EXCERPT PROVIDED »
####################
• Access to Diverse Datasets: Leverage high-quality, curated datasets for training and testing.
  • Preprocessed Data: Many datasets are formatted and ready to use.
  • Easy Integration: Directly imports into the platform without manual conversion.

This feature streamlines the process of working with established datasets, making it faster and more efficient to get started with data-driven experiments.


Steps to Import a Hugging Face Dataset

1. Access the Dataset Import Section

  • Navigate to the Datasets & Experiments section.

  • Click on “Add Dataset” to access dataset creation options.

  • Select “Import from Hugging Face” from the available choices.

2. Browse and Select a Dataset

  • The system presents a catalog of datasets sourced from Hugging Face.
  • Each dataset includes key metadata such as:
    • Dataset Name (e.g., databricks-dolly-15k)
    • Source (e.g., OpenAI, Hugging Face, Microsoft)
    • Record Count
    • Usage Popularity and Metadata
  • Use the search functionality to locate a specific dataset.
####################
SOURCE DATA »

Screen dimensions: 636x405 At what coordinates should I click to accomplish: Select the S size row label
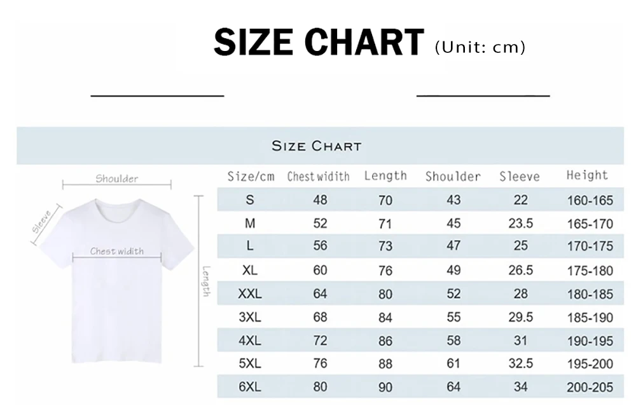(250, 200)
####################
WHAT THE TASK REQUIRES » Continue the guide on importing Hugging Face datasets, picking up after its final sentence about the search functionality. The material is drawn from a separate source unrelated to the guide above.

SOLVED PROBLEM »
3. Configure Dataset Parameters

  • Upon selection, a configuration panel appears displaying:
    • Dataset Overview: Summary, source, and dataset reference link.

    • Subset Selection: Options include Default, Train, or Split.

    • Number of Rows: Specify the number of records to be imported.

    • Additional Preferences: Optionally enable “Add selected rows” for precise filtering.

4. Initiate the Import Process

  • Click “Start Experimenting” to commence the dataset ingestion.
  • The imported dataset will be available in the Datasets & Experiments section for further processing and utilization.